Reading passage =>

Barone: A problem with musical Utah.
One of the most endearing aspects of the music world is the lives of families that devote themselves to music. Orchestra 2001 opened its latest concert with the premiere of a sonata for two pianos commissioned in memory of the parents of its conductor and driving spirit, James Freeman.

The piece was commissioned by Freeman and his brother Robert, who is a distinguished pianist, musicologist and music educator. The brothers had planned to play the premiere together, but Robert couldn’t make it to Philadelphia, so Charles Abramovic took his place.

Henry and Florence Freeman played bass and violin, respectively. Henry played with the Boston Symphony from 1945 to 1967, but the Boston Symphony rejected Florence solely because she was a woman. Both of them played in the Rochester Symphony when they were young and, in their later years, in the Denver Symphony and the orchestra of the Boston Opera Company.

A quartet for two

Their greatest loves, according to the program notes, were the Mozart and Haydn string quartets that they played at home— Florence playing first violin and Henry playing the cello part on his bass, with the second violin and the viola “existing only in their inner ears.”

Most sonatas for two pianos exploit the complex interactions that composers can create with two complete keyboards at their disposal. For this piece, composer Gunther Schuller produced a dialogue between two distinct voices, with one pianist playing on the lower half of his keyboard and the other pianist playing on the upper half.

Within that framework, Schuller maintains a three-movement flow of creative effects and interesting developments— an unsentimental, thoroughly enjoyable conversation worthy of the civilized lives it commemorates.

”˜Murdering babies’

The program’s second premiere, Chris Rogerson’s Fishing, sets a poem by Joan Hutton Landis that depicts a very different aspect of family life.

The poem begins with the narrator’s husband taking their two grandsons fishing for the first time. The boys return, excited, with nine fish. Then the grandfather cuts the heads off the fish and one boy discovers that the orange things inside are eggs.

“You’re murdering their babies!” the boy explodes. “How can you do it? It’s not—just!”

The grandmother understands that this “brutality” is part of life but wants to tell her grandson, “He was right and brave to take the fishes’ side.” The boy refuses to eat the fish at dinner, and the poem ends

"Somehow my chance to tell him how I empathized,
Shared his deep disgust at hooking, killing fish,
Admired his choosing of the great word—“just,”
Darkened like the day, then guttered
And went out."

Profound moment

In many settings for voice and instruments, the vocal line is the least interesting part musically. Rogerson avoided this problem by settling for a narrator and assigning all the music to a clarinet, cello and piano trio. His instrumental writing starts off bucolically, changes as the subject deepens, and includes some beautiful, flowing moments for the clarinet and the cello.

To-do list =>
- a) In the concert review, who took Robert Freeman's place at the premiere of the two-piano sonata?
- b) Repeat word for word the part of the concert review starting with "The piece was" and going on through "took his place.".
The listing after this point is separate from the concert review.

Source material =>
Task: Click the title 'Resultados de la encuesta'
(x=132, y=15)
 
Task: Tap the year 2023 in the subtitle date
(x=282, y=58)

Outputs in order =>
- a) Charles Abramovic

- b)
The piece was commissioned by Freeman and his brother Robert, who is a distinguished pianist, musicologist and music educator. The brothers had planned to play the premiere together, but Robert couldn’t make it to Philadelphia, so Charles Abramovic took his place.